源氏物語第3部は、この薫と匂宮が主人公ですね。
薫は、本当は女三宮と柏木の衛門の督との間の子です。
世間では源氏48歳の時の子という風になっています。
尼となった女三宮は、登場の頃と比べて落ち着いた人間(あえて女性とは書きません)になっているように見えますが、やはり薫を頼りにしている弱々しい部分はあるようですね。
しかし、これは当時の女性だったら「あたり前」でしょう。
むしろ、源氏の所にお輿入れした時の「軽薄なイメージ」は、出家したあたりから完全に払拭されている感じで、とても当時の女三宮と同一人物とは思えないですね。

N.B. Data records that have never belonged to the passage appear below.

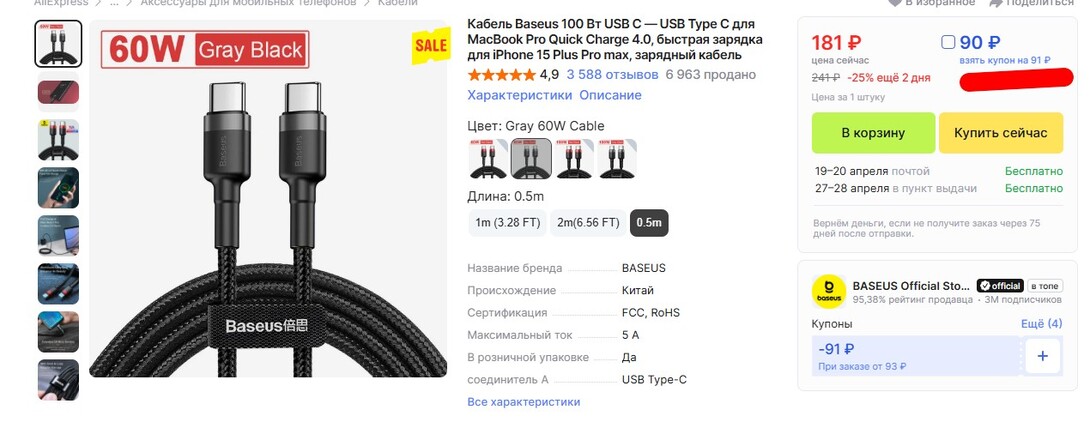Screen dimensions: 1090x422
Task: Select the 1m (3.28 FT) length option
Action: [x=507, y=222]
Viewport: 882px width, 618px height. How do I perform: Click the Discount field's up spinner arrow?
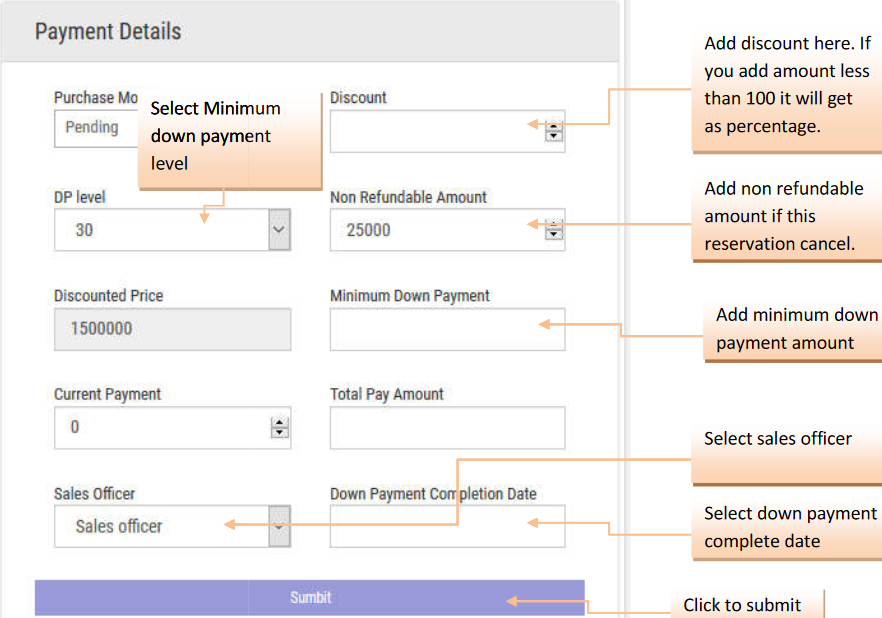(x=554, y=126)
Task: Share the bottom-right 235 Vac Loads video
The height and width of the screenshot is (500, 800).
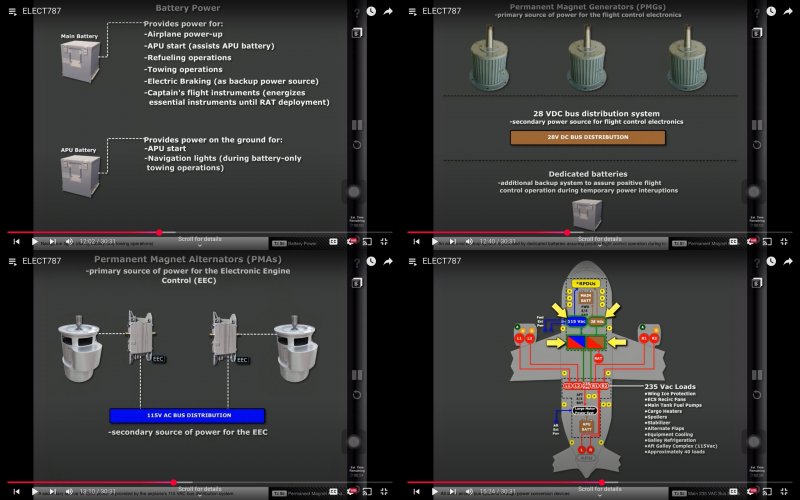Action: coord(788,260)
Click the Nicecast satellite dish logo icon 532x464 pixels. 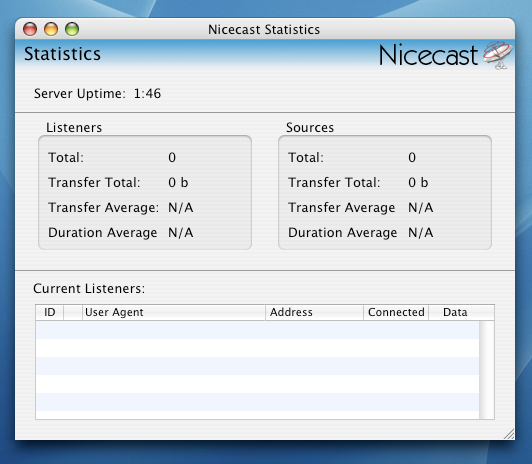498,55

自分の失敗で柏木に姿を見られた事により、不義の子を生んだ(それは彼女の意思とは全く関係ない出来事だった)という事実は、如何に大きな衝撃だったか。。が見受けられますね。
しかも「皇女」だったから、そんな汚名は自分で自分が許せなかったのでしょうね。
今、思うと、朱雀院があっさりと彼女を出家させたのは「実はそんなことではないか」と朱雀院は確信していたからじゃないかな。。と思います。
匂宮は、幼少の頃からやんちゃでわがままなイメージですね。
この帖でもわがまま一杯に育って負けず嫌いな麺が描かれます。
それに控え薫は、「すでに人生を達観」している感じですね。
薫は、本当は源氏の子ではないものの、源氏のお願いにより冷泉院(源氏と藤壺の不義の子)が手厚く後見して、官位も与えて一人前にするのですね。
薫は、世間的には何不自由なく暮らしていますが、なんと無く自分の出生の秘密に気づいている風です。
この対照的な二人はどんなドラマを繰り広げるのでしょうか。。。